We initially screened 1106 patients with COPD who underwent preoperative consultations with respiratory physicians and were registered in our institutional, prospectively collected PPC database between March 2014 and January 2015 [14 (link)]. We excluded 64 patients with bronchial asthma, determined by Shin SH and Im Y based on the patients’ medical history with further confirmation by Park HY. Thereafter, we further excluded 623 patients owing to the reasons described in Figure 1. Finally, 419 patients with COPD who had undergone an elective abdominal surgery (upper abdominal surgery, n = 177; lower abdominal surgery, n = 132; and perineal surgery, n = 110) under isolated general anesthesia were included in this study. Upper abdominal surgery included pancreatectomy, gastrectomy, hepatectomy, cholecystectomy, small bowel resection, and abdominal aortic surgery. Lower abdominal surgery included colectomy, adrenalectomy, nephrectomy, and cystectomy. Perineal surgery included prostatectomy, endourological surgery, ureterostomy, ureteroureterostomy, oophorectomy, salpingo-oophorectomy, salpingectomy, hysterectomy, and uterine myomectomy. All patients underwent a lung expansion maneuver with incentive spirometry during the preoperative and postoperative periods [15 (link)]. Deep inspiration, active coughing, and sputum expectoration were encouraged during the postoperative period.
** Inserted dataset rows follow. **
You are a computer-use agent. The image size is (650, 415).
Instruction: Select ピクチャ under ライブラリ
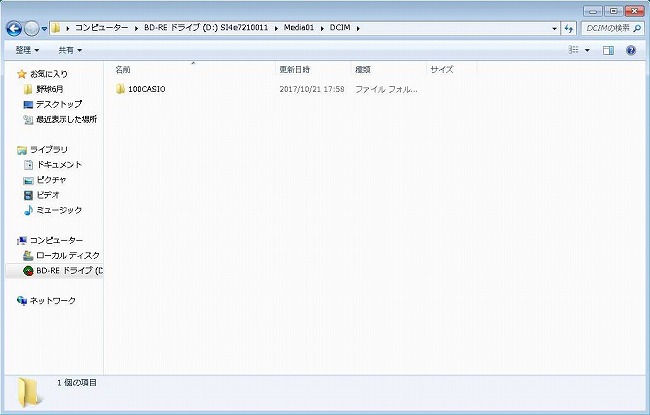[53, 180]
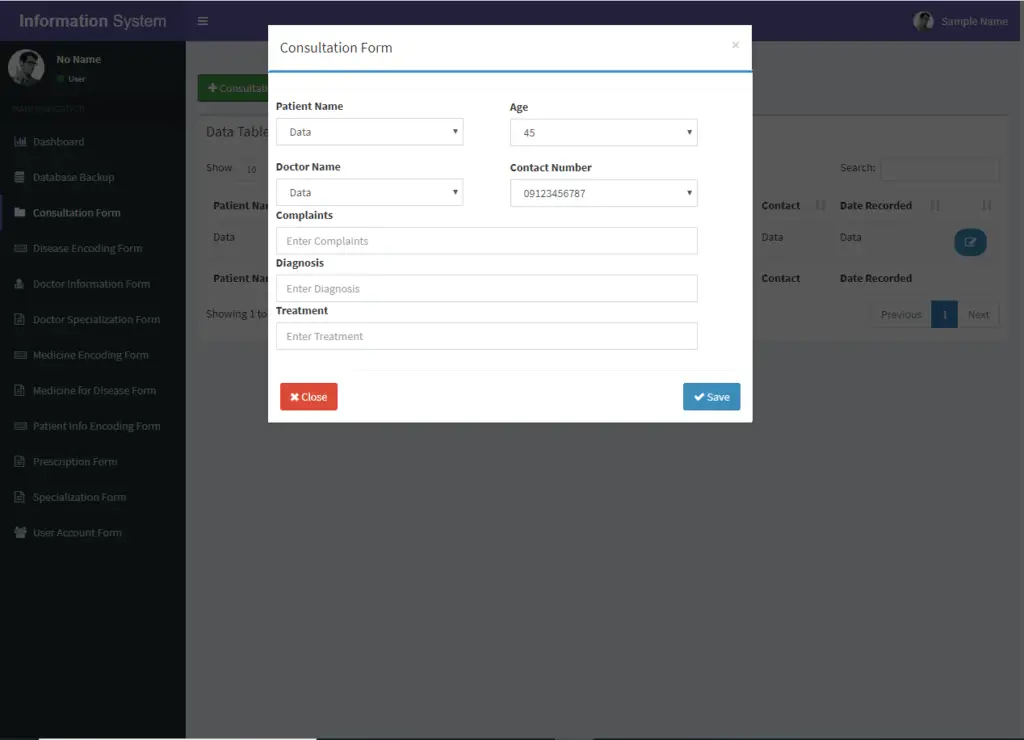Image resolution: width=1024 pixels, height=740 pixels.
Task: Select the Dashboard icon in the sidebar
Action: (x=20, y=141)
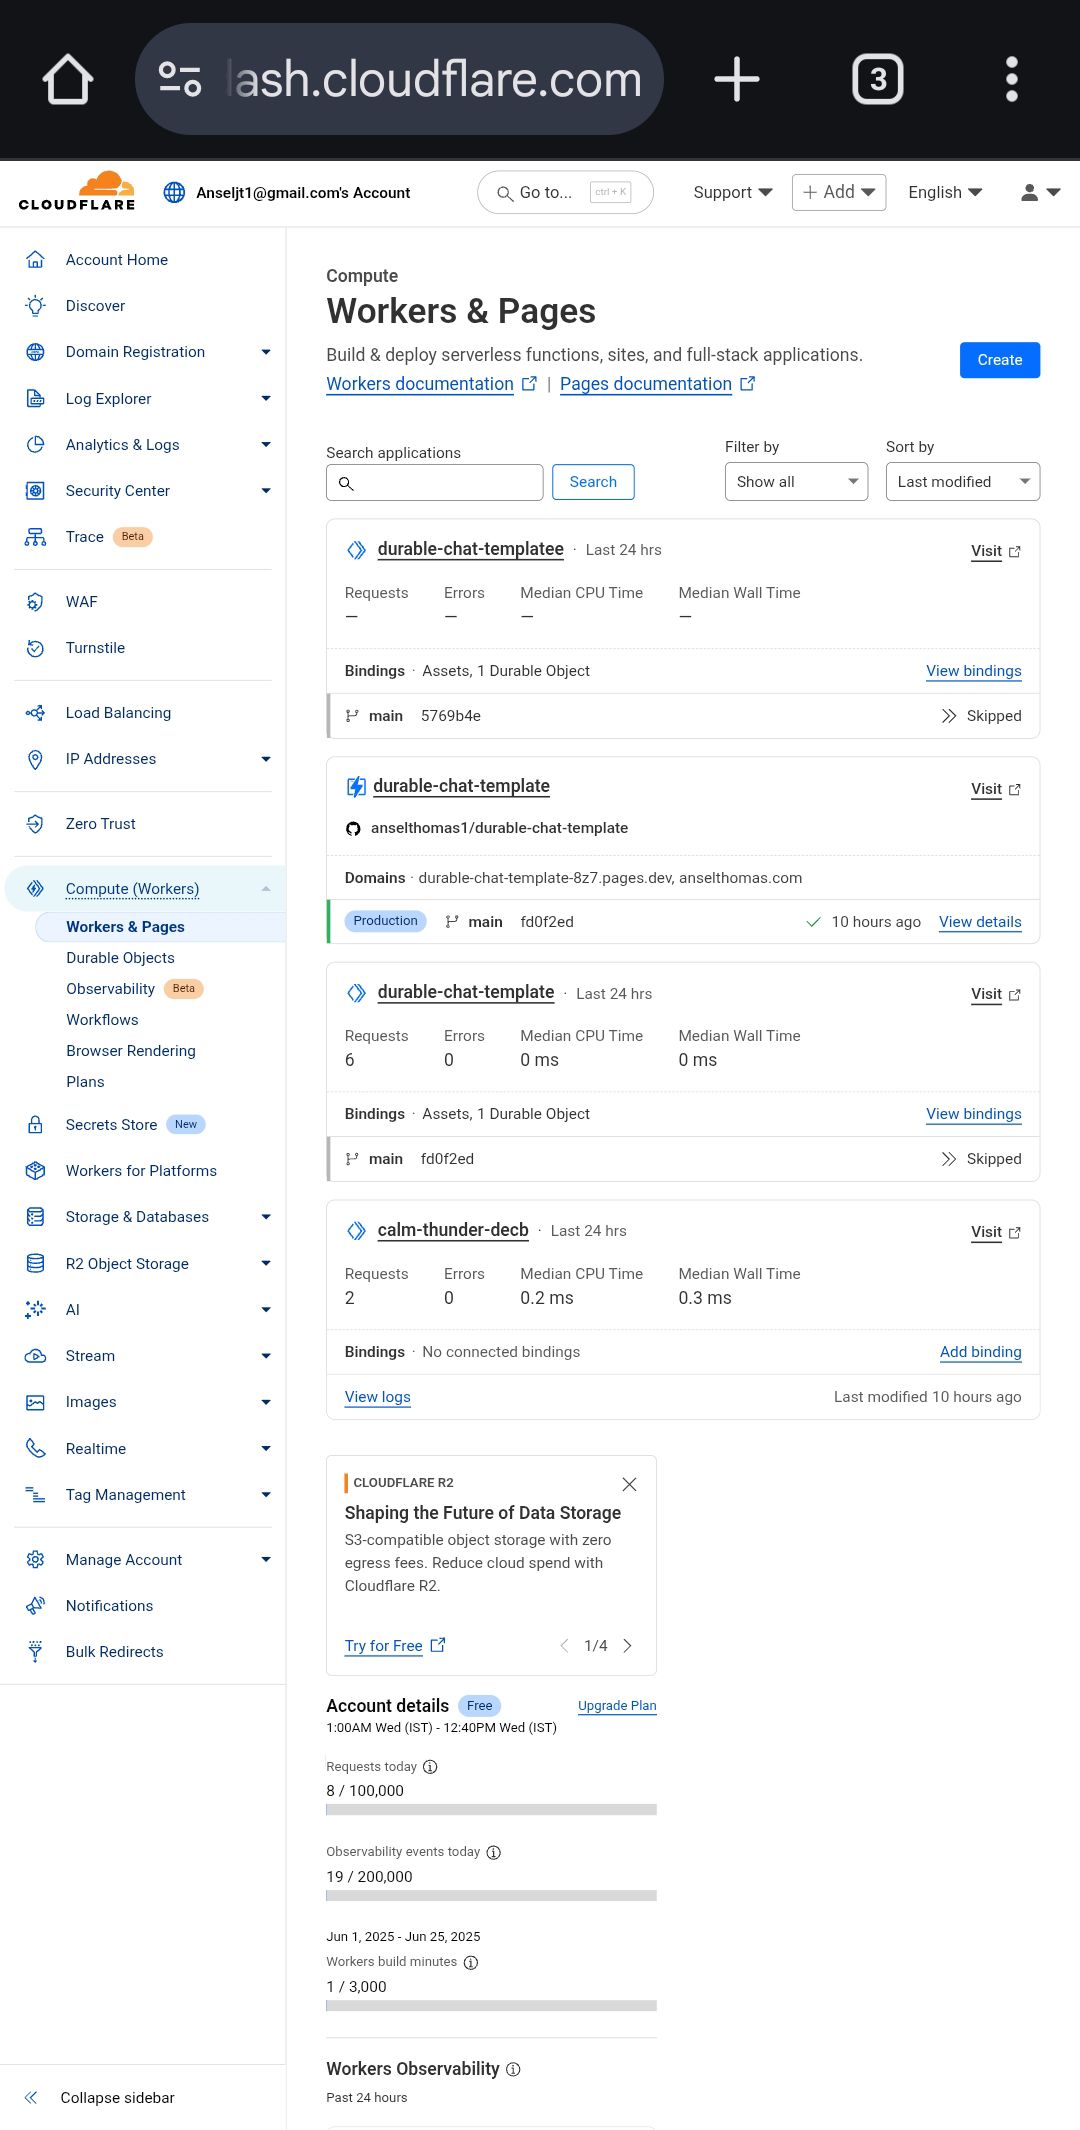
Task: Open the user profile icon menu
Action: coord(1040,192)
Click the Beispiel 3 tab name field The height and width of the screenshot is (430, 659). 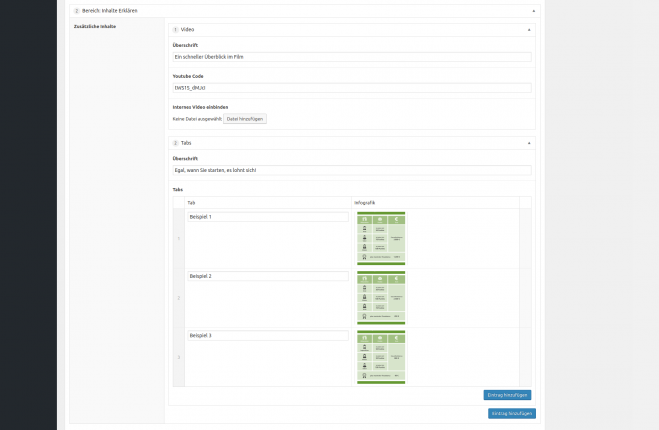(267, 335)
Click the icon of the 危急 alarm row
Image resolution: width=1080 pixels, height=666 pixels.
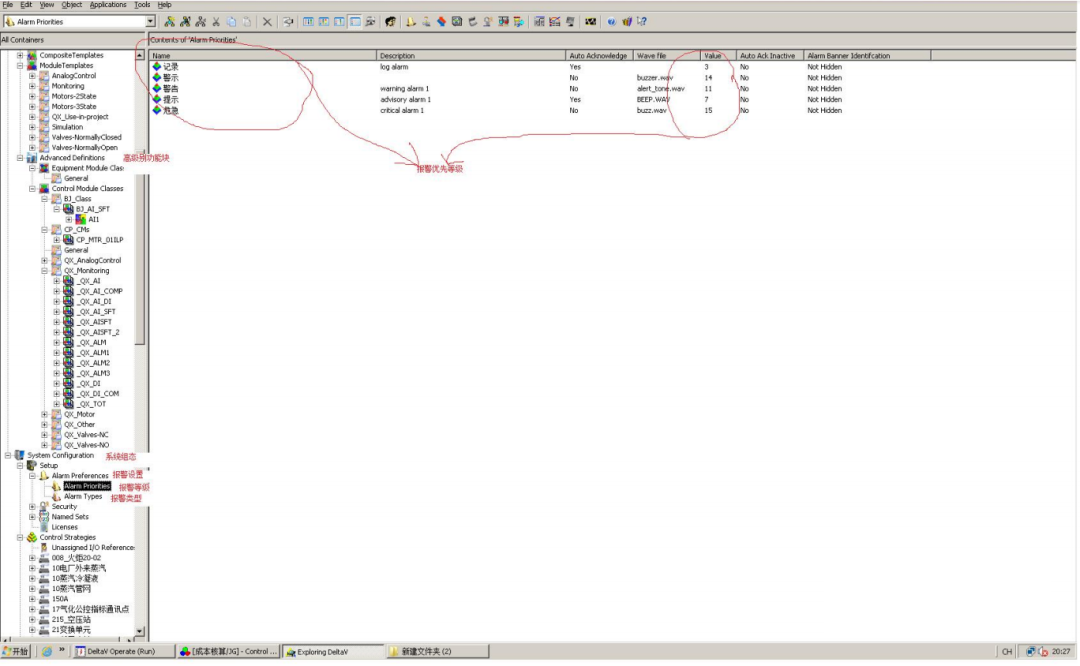[156, 110]
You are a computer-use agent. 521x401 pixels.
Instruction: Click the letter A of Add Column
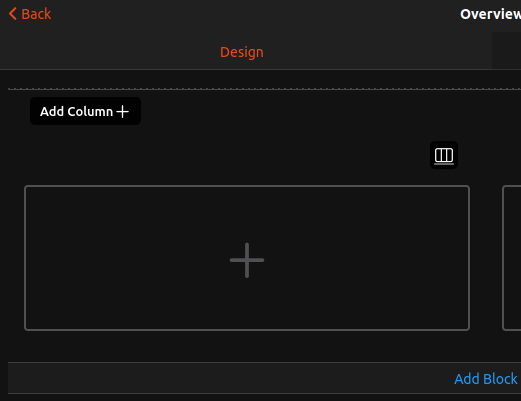(x=45, y=111)
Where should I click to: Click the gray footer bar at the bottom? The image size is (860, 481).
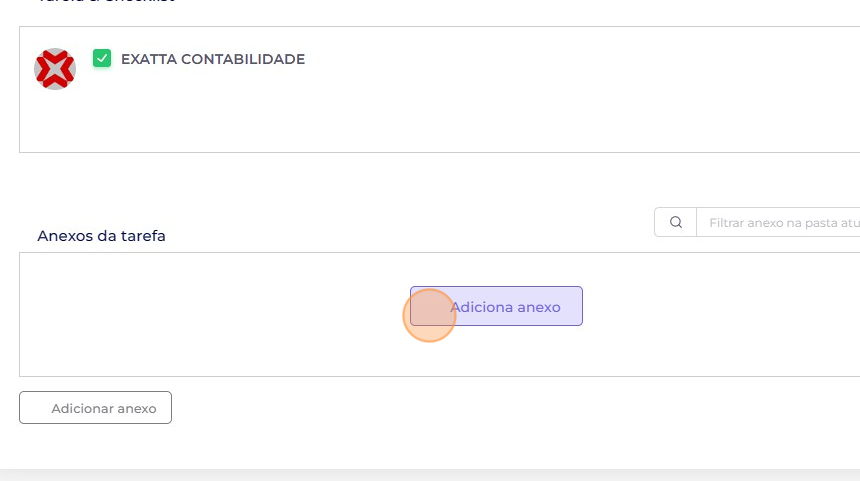click(x=430, y=475)
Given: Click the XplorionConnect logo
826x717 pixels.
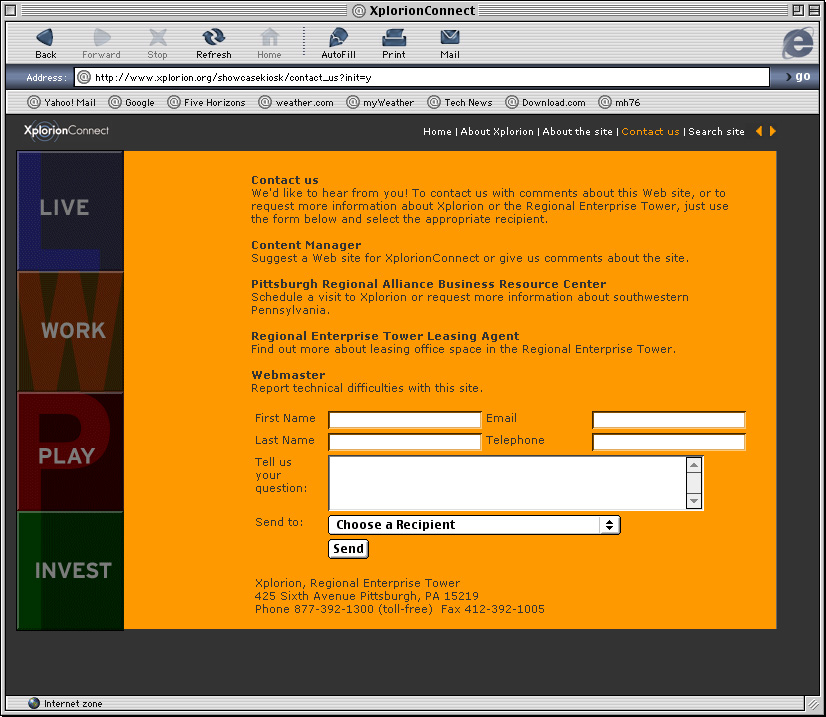Looking at the screenshot, I should pos(66,131).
All preoperative and postoperative data (including the presence or type of PPCs) were already collected by respiratory physicians in the aforementioned PPC database before the start of this study. PPCs were defined as a composite of respiratory failure, pleural effusion, atelectasis, respiratory infection, pneumothorax, and bronchospasm within seven days postoperatively based on previously published articles [13 (link),16 (link)]. In particular, bronchiectasis was assessed by reviewing chest radiographs or high-resolution chest computed tomography scans [17 (link)]. Bronchodilator use was defined as the use of an inhaled short- or long-acting bronchodilator during the perioperative period. The Assess Respiratory Risk in Surgical Patients in Catalonia (ARISCAT) score was calculated based on age, blood oxygen saturation, recent respiratory infection, anemia, surgical incision, and surgical duration [16 (link)].
Intraoperative anesthetic variables collected for this study from electronic medical records included intubation difficulty, anesthetic agent use, mechanical ventilation parameters, hemodynamics, fluid therapy use, blood loss, core temperature, airway humidification, vasoactive drug use, and neuromuscular blockade and its reversal. Furthermore, postoperative outcome variables collected from electronic medical records included prolonged mechanical ventilation >24 h, reintubation, length of hospital stay, and postoperative 30- or 90-day mortality. Our institutional review board approved this retrospective study (SMC 2018-11-092, Chairperson Prof. Lee Suk-Koo) and waived the requirement for written informed consent.